13) Le 17 septembre 2018, le juge délégué par la chambre administrative a procédé à un transport sur place, au cours duquel les participants ont pu visiter la parcelle, le jardin et la maison, et les parties ont souligné leurs positions respectives.

Le procès-verbal a été soumis aux parties, lesquelles ont amené des précisions par des courriers qui ont été annexés au procès-verbal.

Le détail des constatations faites sera en tant que de besoin repris dans la partie en droit du présent arrêt.

14) Le 19 octobre 2018, le département a transmis à la chambre administrative des observations après enquêtes. Les mesures de protection ne visaient pas uniquement les monuments exceptionnels, uniques ou rares mais déjà ceux ayant la qualité du bâtiment n° 2______.

**CONSIGNE A:**
D'après l'extrait, quel jour le juge délégué par la chambre administrative s'est-il rendu sur place ?
L'extrait et les enregistrements n'ont aucun rapport entre eux.

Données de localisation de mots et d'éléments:
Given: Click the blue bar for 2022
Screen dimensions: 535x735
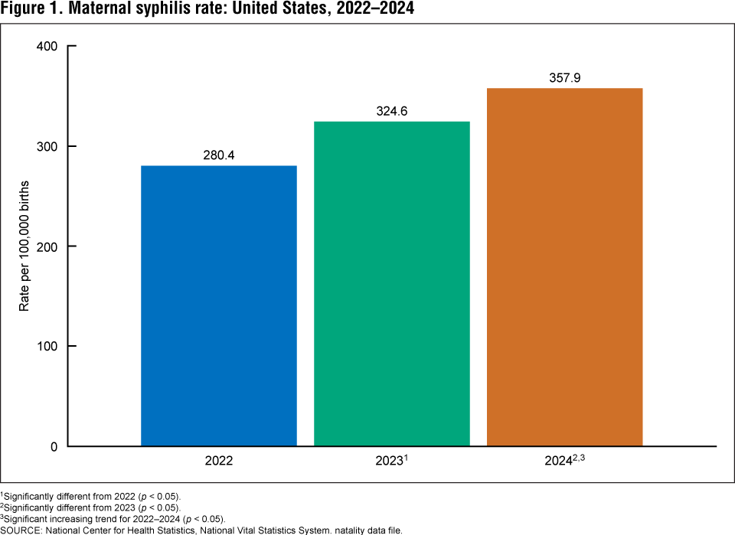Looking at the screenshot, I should tap(219, 305).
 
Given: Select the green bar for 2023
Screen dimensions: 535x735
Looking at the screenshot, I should tap(392, 283).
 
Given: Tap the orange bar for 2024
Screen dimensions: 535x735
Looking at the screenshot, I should tap(564, 267).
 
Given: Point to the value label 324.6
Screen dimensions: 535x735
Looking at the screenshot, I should tap(392, 111).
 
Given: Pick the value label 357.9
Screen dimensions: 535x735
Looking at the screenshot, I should tap(564, 78).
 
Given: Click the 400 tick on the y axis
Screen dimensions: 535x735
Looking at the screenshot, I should tap(48, 47).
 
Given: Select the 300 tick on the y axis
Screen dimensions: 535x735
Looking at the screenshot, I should tap(48, 146).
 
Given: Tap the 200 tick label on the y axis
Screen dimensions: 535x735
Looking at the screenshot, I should tap(48, 246).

**CONSIGNE B:**
Réécrivez toutes les lignes des enregistrements ci-dessus, demandes comprises, en ajoutant 22 à chaque coordonnée des réponses. Ne reprenez pas les images.

**RÉPONSE A:**
Le 17 septembre 2018.

**RÉPONSE B:**
Given: Click the blue bar for 2022
Screen dimensions: 535x735
Looking at the screenshot, I should tap(241, 327).
 
Given: Select the green bar for 2023
Screen dimensions: 535x735
Looking at the screenshot, I should tap(414, 305).
 
Given: Tap the orange bar for 2024
Screen dimensions: 535x735
Looking at the screenshot, I should tap(586, 289).
 
Given: Point to the value label 324.6
Screen dimensions: 535x735
Looking at the screenshot, I should tap(414, 133).
 
Given: Pick the value label 357.9
Screen dimensions: 535x735
Looking at the screenshot, I should tap(586, 100).
 
Given: Click the 400 tick on the y axis
Screen dimensions: 535x735
Looking at the screenshot, I should tap(70, 69).
 
Given: Select the 300 tick on the y axis
Screen dimensions: 535x735
Looking at the screenshot, I should tap(70, 168).
 
Given: Tap the 200 tick label on the y axis
Screen dimensions: 535x735
Looking at the screenshot, I should tap(70, 268).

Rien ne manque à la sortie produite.